Fourth of July: This Land Is Your Land, Leaves of Grass

Today is the Fourth of July: US Independence Day. So here’s one of the most beautiful songs about America: This Land Is Your Land, by Woody Guthrie. Here it is sung by Pete Seeger and Bruce Springsteen.

I just discovered that the Fourth of July was also the day Walt Whitman published the first edition of Leaves of Grass in 1855. Recalling that, the Writer’s Almanac says:

The first edition consisted of 12 poems, and was published anonymously; Whitman set much of the type himself, and paid for its printing. Over his lifetime, he published eight more editions, adding poems each time; there were 122 new poems in the third edition alone (1860-61), and the final “death-bed edition,” published in 1891, contained almost 400 poems. The first edition received several glowing — and anonymous — reviews in New York newspapers. Most of them were written by Whitman himself. The praise was unstinting: “An American bard at last!” One legitimate mention by popular columnist Fanny Fern called the collection daring and fresh. Emerson felt it was “the most extraordinary piece of wit and wisdom America has yet contributed.” This wasn’t a universal opinion, however; many called it filth, and poet John Greenleaf Whittier threw his copy into the fire.

Leaves of Grass includes poems such as Song of Myself, I Sing the Body Electric and – tributes to Abraham Lincoln – O Captain! My Captain! and When Lilacs in the Dooryard Bloomed. Here is another poem from Leaves of Grass.

In Cabin’d Ships at Sea
By Walt Whitman

In cabin’d ships at sea,
The boundless blue on every side expanding, 
With whistling winds and music of the waves, the large imperious waves,
Or some lone bark buoy’d on the dense marine,
Where joyous full of faith, spreading white sails,
She cleaves the ether mid the sparkle and the foam of day,
or under many a star at night,
By sailors young and old haply will I, a reminiscence of the land, be read,
In full rapport at last.

Here are our thoughts, voyagers’ thoughts,
Here not the land, firm land, alone appears, may then by them be said,
The sky o’erarches here, we feel the undulating deck beneath our feet,
We feel the long pulsation, ebb and flow of endless motion,
The tones of unseen mystery, the vague and vast suggestions of the
briny world, the liquid-flowing syllables,
The perfume, the faint creaking of the cordage, the melancholy rhythm,
The boundless vista and the horizon far and dim are all here,
And this is ocean’s poem.

Then falter not O book, fulfil your destiny,
You not a reminiscence of the land alone,
You too as a lone bark cleaving the ether, purpos’d I know not
whither, yet ever full of faith,
Consort to every ship that sails, sail you!
Bear forth to them folded my love, (dear mariners, for you I fold it
here in every leaf;)
Speed on my book! spread your white sails my little bark athwart the
imperious waves,
Chant on, sail on, bear o’er the boundless blue from me to every sea,
This song for mariners and all their ships.
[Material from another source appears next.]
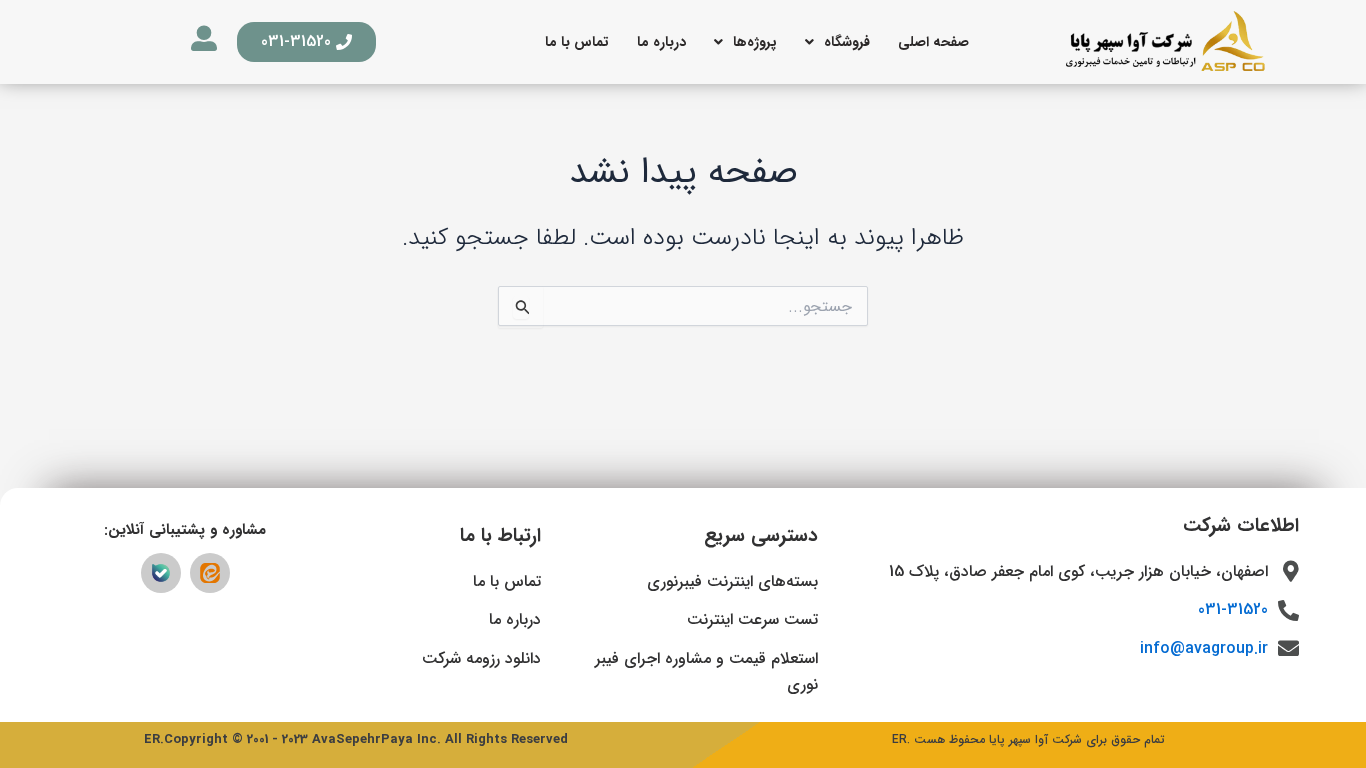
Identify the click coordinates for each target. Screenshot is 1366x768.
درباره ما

I love the poem’s exuberance, the delight it takes in the boundless sea, and the last verse, where the book is compared to the ship ploughing through the waves. “Sail on,” the poet says, wanting his book to cross “every sea”, in other words, reach every land. He got his every wish: Leaves of Grass is still read today; Whitman achieved fame and immortality — an American poet who published his book of verse on the US Independence Day.